[Dunnington (1878)] detected manganese in the ash of wheat, ·00144 gm. (as Mn₃O₄?) in 300 grams of “Dark Lancaster” variety, equivalent to ·027% of the pure ash. The ash was exhausted with nitric acid, and after separating the iron the ammonium sulphide precipitate was found to contain manganese, and gave by fusion with nitre and sodium phosphate a violet coloured mass. [Andreasch (1878)] found slight traces of Mn₃O₄ in the flowers of Dianthus caryophyllus, none occurring elsewhere, while in Rosa remontana it appeared in both leaves and flowers.

[Maumené (1884)] tested many food plants and concluded that some quantity of manganese is frequently present in potato, rice, barley, carrot, lentil, pea, beetroot, asparagus, chicory, most fruits, tea, and also in some fodder plants, as lucerne, oats, and sainfoin. [Ricciardi (1889)], [Hattensaur (1891)] also added to the list of plants proved to contain manganese. [Guerin (1897)] studied the manganese content of woody tissues. Sawdust was treated with distilled water containing 1% caustic potash, expressed, and filtered after two or three days. A brown coloured liquid was obtained, which when treated with a slight excess of hydrochloric acid gave an abundant flocculent precipitate. This precipitate proved to be soluble in pure water, so it was washed with slightly acidulated distilled water, and after further purification was analysed. No trace of iron was obtained, but about ·402% Mn was found. Guerin regarded the precipitate as a “nucleinic” combination, which he supposed to occur generally in wood and to contain the manganese present in the woody tissues of all plants.

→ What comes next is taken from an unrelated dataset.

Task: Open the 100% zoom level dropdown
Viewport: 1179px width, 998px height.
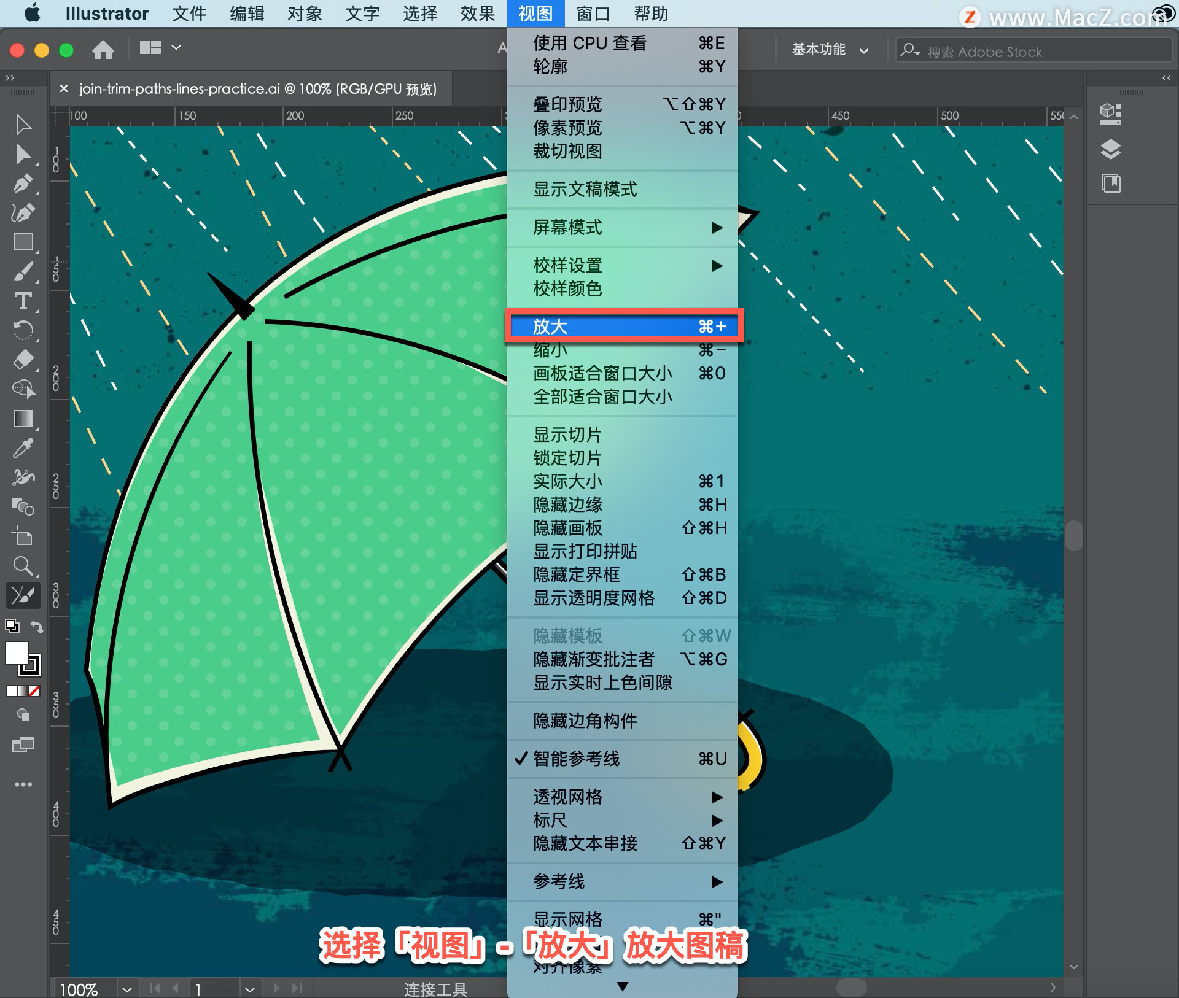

[Schlagdenhauffen and Reeb (1904)] detected manganese in a petrol extract of such cereals as barley, oats, and maize, and since inorganic salts of manganese are not soluble in such liquids as ether or petrol they concluded that the manganese must be present in the plant in organic combination, thereby upholding Guerin’s view. [Loew and Seiroku Honda (1904)] give a table of Mn₃O₄ in the ashes of certain trees. This is very high in some cases, rising to 11·25% in the ash of beech leaves, 6·73% in birch leaves, and 5·48% in chestnut fruits.

[Gössl (1905)] gives lists of the distribution of manganese in plants, both Thallophytes and Phanerogams, indicating the presence of much or little of the element. As a rule, he states, marsh and water plants gather up more manganese than do land plants.

The Gymnosperms seem to be particularly rich in their manganese content. [Schröder (1878)] tested for the element in firs and pines and found the following amounts of Mn₃O₄.

He gave a table of detailed analyses showing the differing proportions of manganese in the different parts of the fir.

[Baker and Smith (1910)] paid special attention to manganese in their exhaustive work on the Pines of Australia. They state that “in the anatomical investigations of the timber, bark, and leaves of the various species, there was found to be present, in a more or less degree, a naturally brownish-bronze coloured substance, which invariably stained dark brown or almost black with haematoxylin.” This substance on careful investigation proved to be a compound of manganese. The quantity present varies with the species and also with the plant organs. The different species of the genus Callitris show variable percentages of manganese from a maximum of 0·230% in C. gracilis, to a minimum of 0·010% in C. robusta. The percentage of manganese in Australian Coniferae other than Callitris is given by the authors in the following table:

Baker and Smith assume that manganese is essential to the production of the most complete growth of Coniferae. The element is found in these plants even when they grow on soils containing only traces of manganese and it is suggested that possibly the excess or deficiency of manganese in the soil helps to govern the location of certain of the Australian Coniferae. The authors conclude that manganese may be essential to the growth of these plants, and that its association with plant life may be considered to date back to past geological time, as is indicated by plates illustrating fossil woods.